Introduction: Anaemia in pregnancy is one of the most common public health issues in developing countries, affecting approximately 60% of pregnant woman worldwide. Severity of antenatal anaemia had been robustly linked with complications in maternal and perinatal outcome. Objective: This study aimed to analyze the relationship of antenatal anaemia with maternal and perinatal outcome among parturient delivering in Hospital Serdang. Materials and method: This retrospective cross-sectional study was conducted in a tertiary public hospital in Serdang, Selangor. 473 anaemic mothers were recruited from the electronic medical database by clinical notes and cross-referencing to the datasets of relevant test.

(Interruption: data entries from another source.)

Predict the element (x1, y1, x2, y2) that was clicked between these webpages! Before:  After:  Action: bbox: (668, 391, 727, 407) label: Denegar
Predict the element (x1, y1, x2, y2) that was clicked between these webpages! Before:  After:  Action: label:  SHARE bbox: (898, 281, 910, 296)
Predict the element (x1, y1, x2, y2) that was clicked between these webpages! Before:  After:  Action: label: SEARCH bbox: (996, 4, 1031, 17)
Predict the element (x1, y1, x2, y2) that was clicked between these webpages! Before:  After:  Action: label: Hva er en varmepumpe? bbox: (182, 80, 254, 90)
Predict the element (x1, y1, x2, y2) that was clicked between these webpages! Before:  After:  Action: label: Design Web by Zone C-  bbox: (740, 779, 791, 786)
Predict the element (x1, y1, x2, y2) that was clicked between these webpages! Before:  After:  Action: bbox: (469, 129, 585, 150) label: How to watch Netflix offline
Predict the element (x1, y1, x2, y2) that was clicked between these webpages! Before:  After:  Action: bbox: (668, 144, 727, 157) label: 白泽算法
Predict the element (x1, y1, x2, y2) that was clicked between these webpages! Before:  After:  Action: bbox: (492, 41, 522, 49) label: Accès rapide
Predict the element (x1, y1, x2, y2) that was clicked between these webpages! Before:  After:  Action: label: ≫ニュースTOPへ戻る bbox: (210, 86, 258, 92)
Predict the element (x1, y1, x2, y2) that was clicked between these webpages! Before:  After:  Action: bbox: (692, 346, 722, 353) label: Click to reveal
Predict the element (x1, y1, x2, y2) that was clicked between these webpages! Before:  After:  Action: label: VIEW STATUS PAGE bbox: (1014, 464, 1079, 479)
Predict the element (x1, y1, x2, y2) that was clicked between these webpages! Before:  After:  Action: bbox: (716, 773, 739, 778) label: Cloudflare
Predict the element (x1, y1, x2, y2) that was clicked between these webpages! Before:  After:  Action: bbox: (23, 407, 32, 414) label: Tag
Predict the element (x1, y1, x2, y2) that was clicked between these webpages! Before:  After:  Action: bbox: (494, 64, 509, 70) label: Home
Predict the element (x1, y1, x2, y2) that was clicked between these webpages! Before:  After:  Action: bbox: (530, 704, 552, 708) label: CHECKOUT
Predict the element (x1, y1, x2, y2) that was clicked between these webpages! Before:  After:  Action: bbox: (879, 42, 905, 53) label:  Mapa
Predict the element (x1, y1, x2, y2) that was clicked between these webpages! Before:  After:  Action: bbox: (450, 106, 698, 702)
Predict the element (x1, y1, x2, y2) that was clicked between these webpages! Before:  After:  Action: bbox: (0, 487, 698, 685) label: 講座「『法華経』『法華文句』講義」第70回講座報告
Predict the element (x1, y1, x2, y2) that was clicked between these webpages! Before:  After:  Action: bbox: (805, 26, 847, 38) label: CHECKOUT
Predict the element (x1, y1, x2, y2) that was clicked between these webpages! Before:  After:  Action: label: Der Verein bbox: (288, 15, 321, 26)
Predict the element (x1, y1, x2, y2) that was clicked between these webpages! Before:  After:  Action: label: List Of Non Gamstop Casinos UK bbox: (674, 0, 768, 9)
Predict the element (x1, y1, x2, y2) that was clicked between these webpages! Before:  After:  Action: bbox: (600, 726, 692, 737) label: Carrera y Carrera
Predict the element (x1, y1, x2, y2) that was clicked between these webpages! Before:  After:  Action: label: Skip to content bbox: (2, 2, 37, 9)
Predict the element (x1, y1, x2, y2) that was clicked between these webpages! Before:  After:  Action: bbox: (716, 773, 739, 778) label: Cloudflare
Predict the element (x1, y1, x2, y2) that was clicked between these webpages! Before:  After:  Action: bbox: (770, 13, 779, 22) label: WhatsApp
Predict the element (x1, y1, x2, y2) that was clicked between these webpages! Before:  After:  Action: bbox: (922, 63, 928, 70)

All subjects received antenatal oral iron supplementation. Results: Multiparous mother contributed to majority of the anemia cases in pregnancy (60.5%). Out of 473 anaemic mother suffering from Iron Deficiency Anemia (IDA), 61.3% (n=290) mothers had mild anaemia, 38.5% (n=182), and 0.2% (n=1) mothers had moderate and severe anaemia respectively. A significant association was demonstrated between severity of anaemia with post-partum haemorrhage and small for gestational age. On contrary, severity of maternal anaemia was non-significantly associated with placenta abnormalities, pre-eclampsia and sepsis. Conclusion: Anaemia amongst pregnant women especially multipara imposed a spectrum of health problems to both, mother and child. Prevention is not insurmountable; hence active intervention by all level of health care provider is imperative in order to decrease poor maternal and perinatal outcome.